AIM OF THE EXERCISE -> A faithful copy of the entries, without any pictures, is what is needed here.

● ● ● ● ● ● ●

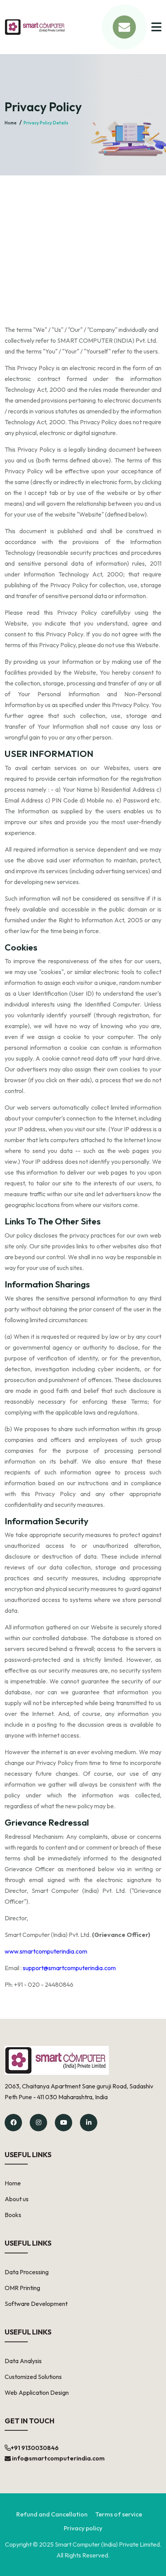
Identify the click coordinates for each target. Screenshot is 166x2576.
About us (17, 2199)
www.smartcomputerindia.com (46, 1951)
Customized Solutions (33, 2376)
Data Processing (27, 2272)
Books (13, 2215)
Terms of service (118, 2514)
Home (11, 123)
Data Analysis (23, 2361)
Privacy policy (83, 2528)
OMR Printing (22, 2288)
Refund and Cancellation (52, 2514)
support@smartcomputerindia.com (69, 1968)
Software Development (36, 2303)
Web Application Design (37, 2392)
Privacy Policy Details (46, 123)
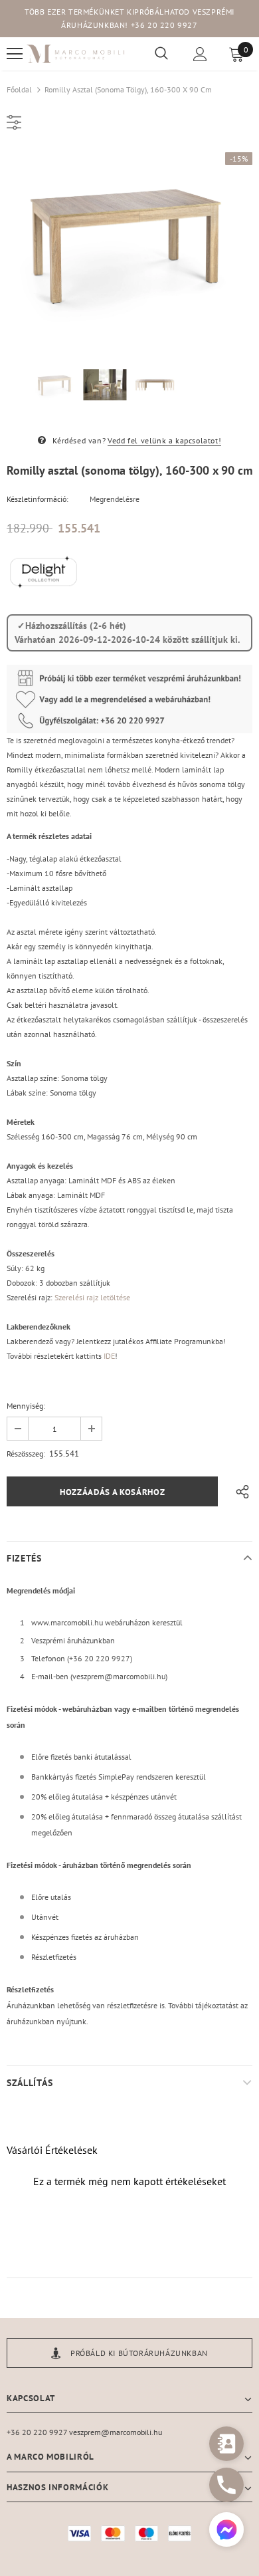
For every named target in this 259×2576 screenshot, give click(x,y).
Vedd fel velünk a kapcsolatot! (164, 440)
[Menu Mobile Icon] (15, 54)
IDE (109, 1356)
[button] (226, 2531)
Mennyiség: (26, 1406)
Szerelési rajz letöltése (92, 1297)
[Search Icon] (161, 53)
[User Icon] (200, 54)
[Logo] (76, 54)
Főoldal (19, 89)
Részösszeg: (26, 1454)
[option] (129, 244)
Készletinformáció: (37, 499)
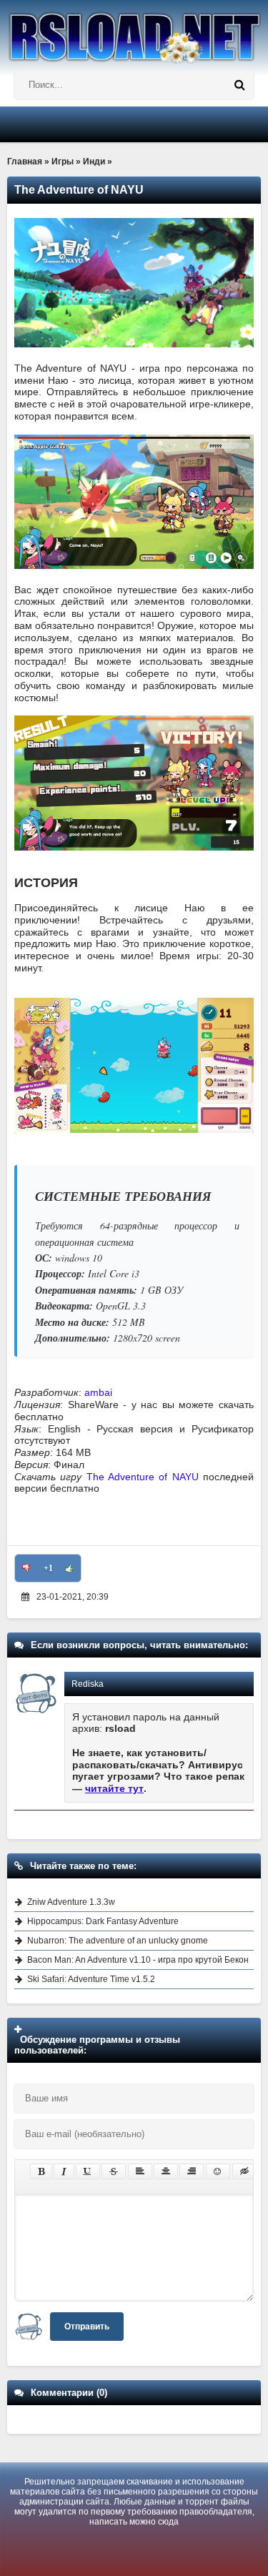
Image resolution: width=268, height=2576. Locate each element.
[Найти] (239, 85)
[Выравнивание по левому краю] (140, 2171)
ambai (98, 1392)
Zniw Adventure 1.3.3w (71, 1902)
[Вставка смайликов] (218, 2171)
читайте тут (114, 1788)
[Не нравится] (26, 1568)
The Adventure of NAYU (142, 1476)
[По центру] (166, 2171)
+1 (48, 1568)
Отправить (86, 2327)
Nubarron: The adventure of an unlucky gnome (117, 1941)
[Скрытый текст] (244, 2171)
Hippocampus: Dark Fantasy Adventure (103, 1921)
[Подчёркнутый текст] (88, 2171)
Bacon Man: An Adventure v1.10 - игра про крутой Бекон (138, 1960)
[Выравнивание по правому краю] (191, 2171)
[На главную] (134, 32)
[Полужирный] (41, 2171)
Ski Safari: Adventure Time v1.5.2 (91, 1979)
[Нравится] (69, 1568)
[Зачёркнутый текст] (113, 2171)
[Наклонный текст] (64, 2171)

● ● ● ● ● ● ●

EXPECTED ANSWER ->
Identify the click coordinates for each target. Screenshot is 166x2576.
About us (17, 2199)
www.smartcomputerindia.com (46, 1951)
Customized Solutions (33, 2376)
Data Processing (27, 2272)
Books (13, 2215)
Terms of service (118, 2514)
Home (11, 123)
Data Analysis (23, 2361)
Privacy policy (83, 2528)
OMR Printing (22, 2288)
Refund and Cancellation (52, 2514)
support@smartcomputerindia.com (69, 1968)
Software Development (36, 2303)
Web Application Design (37, 2392)
Privacy Policy Details (46, 123)
For every named target in this 259×2576 screenshot, give click(x,y).
Vedd fel velünk a kapcsolatot! (164, 440)
[Menu Mobile Icon] (15, 54)
IDE (109, 1356)
[button] (226, 2531)
Mennyiség: (26, 1406)
Szerelési rajz letöltése (92, 1297)
[Search Icon] (161, 53)
[User Icon] (200, 54)
[Logo] (76, 54)
Főoldal (19, 89)
Részösszeg: (26, 1454)
[option] (129, 244)
Készletinformáció: (37, 499)
Image resolution: width=268, height=2576. Locate each element.
[Найти] (239, 85)
[Выравнивание по левому краю] (140, 2171)
ambai (98, 1392)
Zniw Adventure 1.3.3w (71, 1902)
[Вставка смайликов] (218, 2171)
читайте тут (114, 1788)
[Не нравится] (26, 1568)
The Adventure of NAYU (142, 1476)
[По центру] (166, 2171)
+1 (48, 1568)
Отправить (86, 2327)
Nubarron: The adventure of an unlucky gnome (117, 1941)
[Скрытый текст] (244, 2171)
Hippocampus: Dark Fantasy Adventure (103, 1921)
[Подчёркнутый текст] (88, 2171)
Bacon Man: An Adventure v1.10 - игра про крутой Бекон (138, 1960)
[Выравнивание по правому краю] (191, 2171)
[На главную] (134, 32)
[Полужирный] (41, 2171)
Ski Safari: Adventure Time v1.5.2 (91, 1979)
[Нравится] (69, 1568)
[Зачёркнутый текст] (113, 2171)
[Наклонный текст] (64, 2171)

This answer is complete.